**** Text to read ****

| Overview The Center for Social Organization of Schools (CSOS) was established as an
educational research and development center at Johns Hopkins University in 1966. For more
than 30 years, the Center has maintained a staff of full-time, highly productive
sociologists, psychologists, social psychologists, and other scientists who conduct
programmatic research to improve the education system, as well as full-time support staff
engaged in developing curricula and providing technical assistance to help schools use the
Center's research. The Center currently Includes the National Center for Research on the
Education of Students Placed At Risk and the Center on School, Family, and Community
Partnerships.
Research Purpose
The purpose of the Center for Social Organization of Schools has remained stable for
over a quarter century to study how changes in the social organization of schools
can make them more effective for all students in promoting academic achievement,
development of potential, and later-life career success. The emphasis on social
organization is based on sound theory that changes in the structure of an
environment will produce changes in the attitudes, behaviors, and accomplishments of the
people in that environment. Thus schools can be made more effective for all students
through changes in the organization of the classroom, school, and district.
This emphasis drives the Center to address many major practical problems in education,
including:
- How to develop learning environments that minimize
student apathy or disruption and maximize student
commitment, satisfaction, and learning;
- How to organize educational experiences that foster the
learning of students with different interests and needs;
- How to facilitate the successful transition from education to work;
- How to structure and coordinate educational programs
to provide fair access to educational and occupational
opportunities.
Research Methods
The research methods employed by the Center
reflect the tasks to be accomplished and the expertise of the research personnel. Survey
research is employed to discover and define relationships between school organizational
practices and student outcomes this type of research, carefully administered and
interpreted, provides a knowledge base of how schools work and how they affect student
learning and development. Experimental research is conducted in school settings
this type of research, conducted rigorously, provides solid evaluations of organizational
practices and instructional processes that improve student learning and development. And
Center technical assistance staff work hand-in-hand with schools to implement and evaluate
the research-based practices and processes.
Research Funding
The Center was established in 1966 under a
Congressional mandate that created a national network of 20 research centers to study the
problems of education. Since that time, the Hopkins Center has remained true to its
mission and received continuous federal funding as a Center from, first, the original
Office of Education National Center for Educational Research and Development; then from
the National Institute of Education, and now from the current Office of Educational
Research and Improvement.
At the same time, the Center has solicited and
received multiple grants from other sources to supplement, enhance, and extend its
programmatic research. Thus Center research on school organization factors that promote
the learning of mainstreamed students received support from the Office of Special
Education; the National Science Foundation supported necessary curriculum development to
accompany research on instructional processes and research on promoting minority student
involvement in science; the National Diffusion Network supported the Center's
dissemination of its research products into nationwide school use. In each of these cases,
as with others, the purpose of this grant-seeking activity is to provide supplemental
funding for research, development, and dissemination activities that are germane to the
Center's mission.
Center
for Research on the Education of Students Placed At Risk (CRESPAR)
Center
on School, Family, and Community Partnerships
Guiding Principles
The Center has established guiding principles
for conducting research that have served it well in carrying out its mission to help
schools increase student learning and development.

****

Objective A => From the CSOS overview, list each federal body that has provided the Center's continuous funding as a Center, in the order the text gives them.
Objective B => Transcribe the passage of the CSOS overview that begins with the words "At the same" and ends after "Center's mission.".

**** Given entries ****

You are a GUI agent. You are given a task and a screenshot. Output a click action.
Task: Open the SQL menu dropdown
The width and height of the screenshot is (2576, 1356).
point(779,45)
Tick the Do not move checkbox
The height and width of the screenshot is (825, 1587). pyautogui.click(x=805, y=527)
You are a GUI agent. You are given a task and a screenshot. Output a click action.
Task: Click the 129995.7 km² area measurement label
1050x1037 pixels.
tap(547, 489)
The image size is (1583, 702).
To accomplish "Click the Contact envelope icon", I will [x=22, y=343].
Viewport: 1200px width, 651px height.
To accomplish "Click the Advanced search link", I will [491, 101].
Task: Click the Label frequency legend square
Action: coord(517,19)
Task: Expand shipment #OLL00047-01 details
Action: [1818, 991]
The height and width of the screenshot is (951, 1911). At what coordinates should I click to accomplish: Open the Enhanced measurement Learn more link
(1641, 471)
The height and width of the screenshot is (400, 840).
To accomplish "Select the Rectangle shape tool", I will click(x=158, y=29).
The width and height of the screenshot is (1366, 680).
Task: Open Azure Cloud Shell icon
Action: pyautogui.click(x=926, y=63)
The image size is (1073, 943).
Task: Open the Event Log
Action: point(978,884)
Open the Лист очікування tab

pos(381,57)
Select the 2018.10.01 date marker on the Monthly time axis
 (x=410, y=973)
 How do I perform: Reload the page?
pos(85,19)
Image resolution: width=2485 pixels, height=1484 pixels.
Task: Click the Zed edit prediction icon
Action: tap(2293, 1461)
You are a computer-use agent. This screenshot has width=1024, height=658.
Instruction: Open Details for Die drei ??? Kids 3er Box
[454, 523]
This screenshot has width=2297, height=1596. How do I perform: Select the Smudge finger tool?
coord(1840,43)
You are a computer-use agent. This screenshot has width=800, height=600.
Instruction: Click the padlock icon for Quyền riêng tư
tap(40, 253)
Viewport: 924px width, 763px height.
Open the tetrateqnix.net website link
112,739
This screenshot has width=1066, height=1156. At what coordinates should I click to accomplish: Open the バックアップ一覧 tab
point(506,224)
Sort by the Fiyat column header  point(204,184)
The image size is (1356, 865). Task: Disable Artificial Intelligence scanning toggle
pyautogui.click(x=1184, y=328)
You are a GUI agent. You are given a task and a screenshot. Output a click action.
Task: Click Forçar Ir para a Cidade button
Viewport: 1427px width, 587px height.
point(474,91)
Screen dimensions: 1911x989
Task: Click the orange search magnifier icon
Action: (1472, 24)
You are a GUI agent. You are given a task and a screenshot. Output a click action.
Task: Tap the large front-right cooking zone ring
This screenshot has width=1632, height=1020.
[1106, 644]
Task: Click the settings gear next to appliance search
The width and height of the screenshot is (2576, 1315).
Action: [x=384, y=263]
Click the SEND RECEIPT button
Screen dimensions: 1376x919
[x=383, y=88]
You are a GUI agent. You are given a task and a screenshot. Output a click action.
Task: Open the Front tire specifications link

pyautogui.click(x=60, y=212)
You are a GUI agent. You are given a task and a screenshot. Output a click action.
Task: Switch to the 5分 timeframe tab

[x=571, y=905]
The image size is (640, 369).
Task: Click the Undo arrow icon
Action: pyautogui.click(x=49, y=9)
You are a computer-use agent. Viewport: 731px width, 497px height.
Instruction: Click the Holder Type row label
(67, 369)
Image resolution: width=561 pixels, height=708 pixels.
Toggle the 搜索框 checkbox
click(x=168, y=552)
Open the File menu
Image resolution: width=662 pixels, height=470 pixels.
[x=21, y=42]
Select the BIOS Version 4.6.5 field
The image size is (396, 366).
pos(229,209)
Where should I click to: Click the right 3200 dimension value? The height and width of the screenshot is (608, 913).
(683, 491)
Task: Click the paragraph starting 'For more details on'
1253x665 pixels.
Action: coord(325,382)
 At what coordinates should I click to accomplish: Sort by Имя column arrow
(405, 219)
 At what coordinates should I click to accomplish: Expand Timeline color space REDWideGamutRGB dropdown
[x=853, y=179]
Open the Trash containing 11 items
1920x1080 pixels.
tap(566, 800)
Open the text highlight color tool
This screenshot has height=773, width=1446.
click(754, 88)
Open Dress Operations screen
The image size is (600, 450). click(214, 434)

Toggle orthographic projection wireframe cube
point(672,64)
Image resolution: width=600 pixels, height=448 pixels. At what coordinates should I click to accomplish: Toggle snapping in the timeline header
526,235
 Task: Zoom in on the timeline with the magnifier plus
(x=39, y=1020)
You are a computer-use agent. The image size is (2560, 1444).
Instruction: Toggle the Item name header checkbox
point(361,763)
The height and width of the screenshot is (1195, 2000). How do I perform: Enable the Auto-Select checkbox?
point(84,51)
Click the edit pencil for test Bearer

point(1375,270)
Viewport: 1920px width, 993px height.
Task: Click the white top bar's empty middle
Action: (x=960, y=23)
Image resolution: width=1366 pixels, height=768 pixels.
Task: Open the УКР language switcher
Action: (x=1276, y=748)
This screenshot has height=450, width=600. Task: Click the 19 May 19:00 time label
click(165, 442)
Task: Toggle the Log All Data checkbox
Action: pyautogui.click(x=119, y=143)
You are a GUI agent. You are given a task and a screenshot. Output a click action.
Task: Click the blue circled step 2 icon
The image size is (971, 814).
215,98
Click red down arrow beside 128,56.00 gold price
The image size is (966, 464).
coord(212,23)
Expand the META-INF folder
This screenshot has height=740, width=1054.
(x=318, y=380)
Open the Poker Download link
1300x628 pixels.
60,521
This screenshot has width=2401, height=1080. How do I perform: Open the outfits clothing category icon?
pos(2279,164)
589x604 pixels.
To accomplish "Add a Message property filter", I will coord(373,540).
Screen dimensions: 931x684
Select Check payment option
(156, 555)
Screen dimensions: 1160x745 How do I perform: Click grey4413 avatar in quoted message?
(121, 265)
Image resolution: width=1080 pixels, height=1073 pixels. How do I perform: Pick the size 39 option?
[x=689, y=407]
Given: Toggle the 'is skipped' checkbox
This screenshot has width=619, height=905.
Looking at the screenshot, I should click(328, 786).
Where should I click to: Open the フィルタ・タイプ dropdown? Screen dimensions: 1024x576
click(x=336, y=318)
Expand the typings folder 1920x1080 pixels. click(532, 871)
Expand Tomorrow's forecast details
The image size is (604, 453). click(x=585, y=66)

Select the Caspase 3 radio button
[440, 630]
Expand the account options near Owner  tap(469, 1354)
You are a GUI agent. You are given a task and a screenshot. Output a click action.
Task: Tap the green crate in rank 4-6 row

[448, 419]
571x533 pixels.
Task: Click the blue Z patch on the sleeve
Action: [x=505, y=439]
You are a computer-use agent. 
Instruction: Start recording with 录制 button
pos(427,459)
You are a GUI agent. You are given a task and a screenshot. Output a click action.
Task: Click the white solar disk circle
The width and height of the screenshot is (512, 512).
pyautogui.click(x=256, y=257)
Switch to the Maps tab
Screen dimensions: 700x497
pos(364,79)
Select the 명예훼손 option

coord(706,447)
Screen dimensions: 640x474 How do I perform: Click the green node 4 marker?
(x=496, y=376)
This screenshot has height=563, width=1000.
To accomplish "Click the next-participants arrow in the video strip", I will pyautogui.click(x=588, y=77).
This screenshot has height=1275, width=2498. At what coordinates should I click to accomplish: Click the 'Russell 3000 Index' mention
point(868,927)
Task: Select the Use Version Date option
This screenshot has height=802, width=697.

****

Exercise response A =>
- Office of Education National Center for Educational Research and Development
- National Institute of Education
- Office of Educational Research and Improvement

Exercise response B =>
At the same time, the Center has solicited and
received multiple grants from other sources to supplement, enhance, and extend its
programmatic research. Thus Center research on school organization factors that promote
the learning of mainstreamed students received support from the Office of Special
Education; the National Science Foundation supported necessary curriculum development to
accompany research on instructional processes and research on promoting minority student
involvement in science; the National Diffusion Network supported the Center's
dissemination of its research products into nationwide school use. In each of these cases,
as with others, the purpose of this grant-seeking activity is to provide supplemental
funding for research, development, and dissemination activities that are germane to the
Center's mission.